Les Enfants Roi are without protection this time (But neither is the tax payer)


I mean, really – could you ask for any purer form of infantile avarice than what we are presently witnessing with the red-square movement and their continued demands for a freeze on tuition?

Two years after parading through the streets for months claiming that a tuition increase of 69 cents a day was akin to medieval torture, it seems the next generation of Quebec’s entitlement class is gearing up for more disruption.

This time around however, they have little in the way of allies in the national assembly.

Love them or hate them, the Liberals have been voted into power for one very specific reason.

OK, what I meant was TWO specific reasons.

Reason #1 – They’re not the Parti Quebecois

Reason #2 – They stated during the election campaign that they’re not afraid to make some unpopular decisions in the name of kiboshing Quebec’s insane debt.

Let’s boil down the state’s collective debt situation to a more personalized scenario:

I just listened to a podcast interview with a man who, with his wife accrued $109,000 in credit card debt.

He talked about how he and his spouse committed to crushing that debt within 56 payments, and sure enough, they pulled it off – but not without sacrifice.

Mind you this couple had two kids (teenagers), whom they wanted to see in a good financial position once they were out of high school, so they certainly had motivation.

Sacrifices included cutting cable, no more restaurants, no more hosting dinner parties at their home, if one of their cars gave out, that was it for the car.

The kids had their allowances cut, clothes worn until they were completely done and no more visits to the cinema.

If You Didn’t Feel The Recession, You’re Spoiled

Unionized workers, public sector workers…these are the folks who didn’t even realize there was a recession.

While the economy took a massive nosedive and millions around the world lost their jobs, saw their interest rates spike overnight and felt the choking pain of seeing their stock investments plummet to the bottom of the market, the very people who supported the red-square movement were marching in the streets themselves for mandatory year-over-year salary increases.
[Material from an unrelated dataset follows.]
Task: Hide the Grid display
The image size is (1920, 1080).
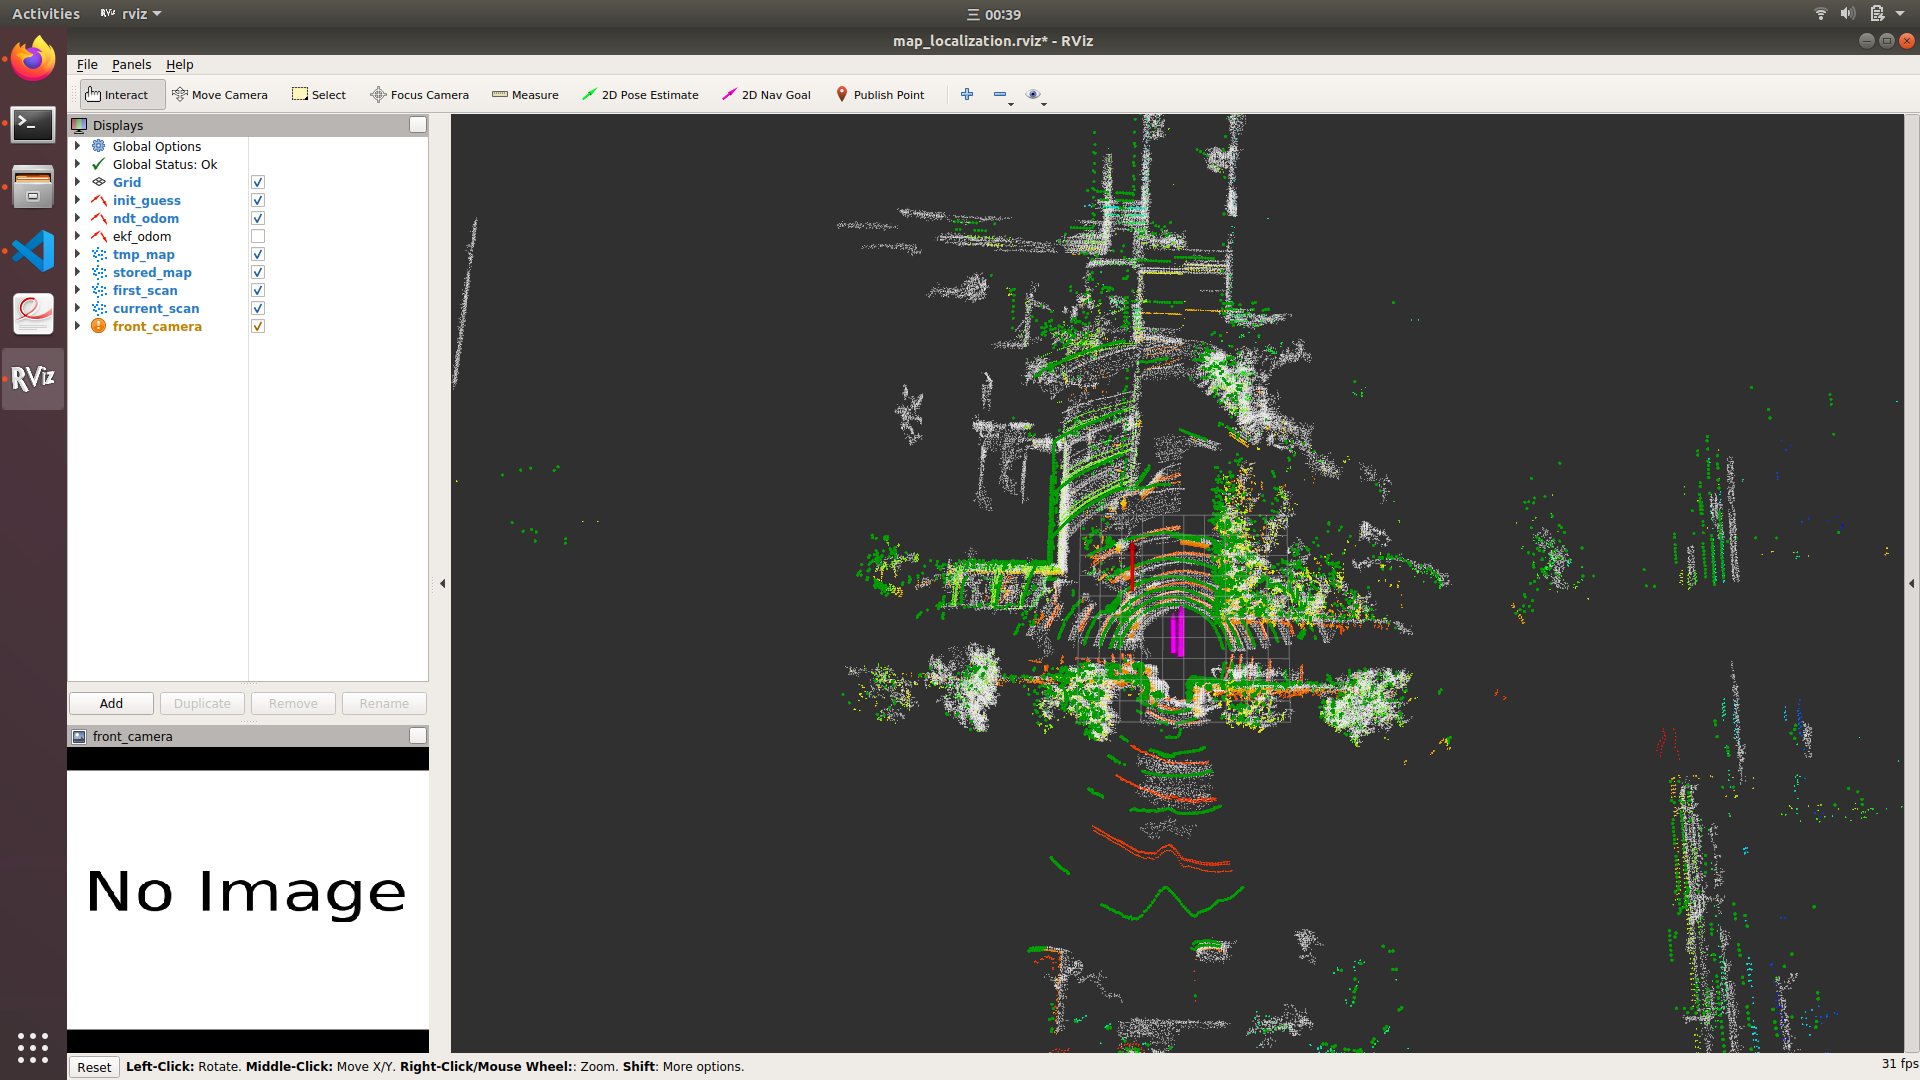Action: click(257, 182)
Merit not required, the state’s financial condition unimportant.

What was important is that THEY thrived, despite the many hardships faced by the taxpayers who were struggling to maintain their own survival.

Quebec is now seeing itself at odds with many groups that rely on public funding.

When recent talks about implementing reforms to public pensions began, the first reaction of some police officers and fire fighters was to light a bonfire at the steps of Montreal city hall.

Also of note, eighty Montreal firefighters retired on the spot, causing the brief closure of two stations (such a move shows me they never gave a damn about the people they served, otherwise they wouldn’t have placed them in a risky situation).

The very people who stepped in to keep the students in order during the first strike are in conflict with the government at the time of this writing.

In the event that the student “leaders” (please don’t make me laugh) call for another one of the “democratic actions” (preventing tax payers from getting to work or being able to enjoy life in general), what can we expect of the state’s police forces?

The Paradox of It All

This time around, the students have no friends in the national assembly.

Even if the Parti Quebecois were to fight in their defence, the students will never trust them again after Marois sold their movement down the river so soon after being elected to power.

The CAQ would very clearly side with the Liberals on this one (save for maybe one or two very minor lip-serice concessions).

This time the government would be in a position the quash this ridiculous “student movement” and finally make them accept their financial responsibilities…

…but with their troops not willing to lend full support to make things happen, this perfect situation is completely spoiled by a mindset that risks keeping Quebec two centuries behind.

Let’s hope Couillard doesn’t give up on his original plan like Charest did and allow the entitlement mentality to thrive at a time with the state is literally falling apart.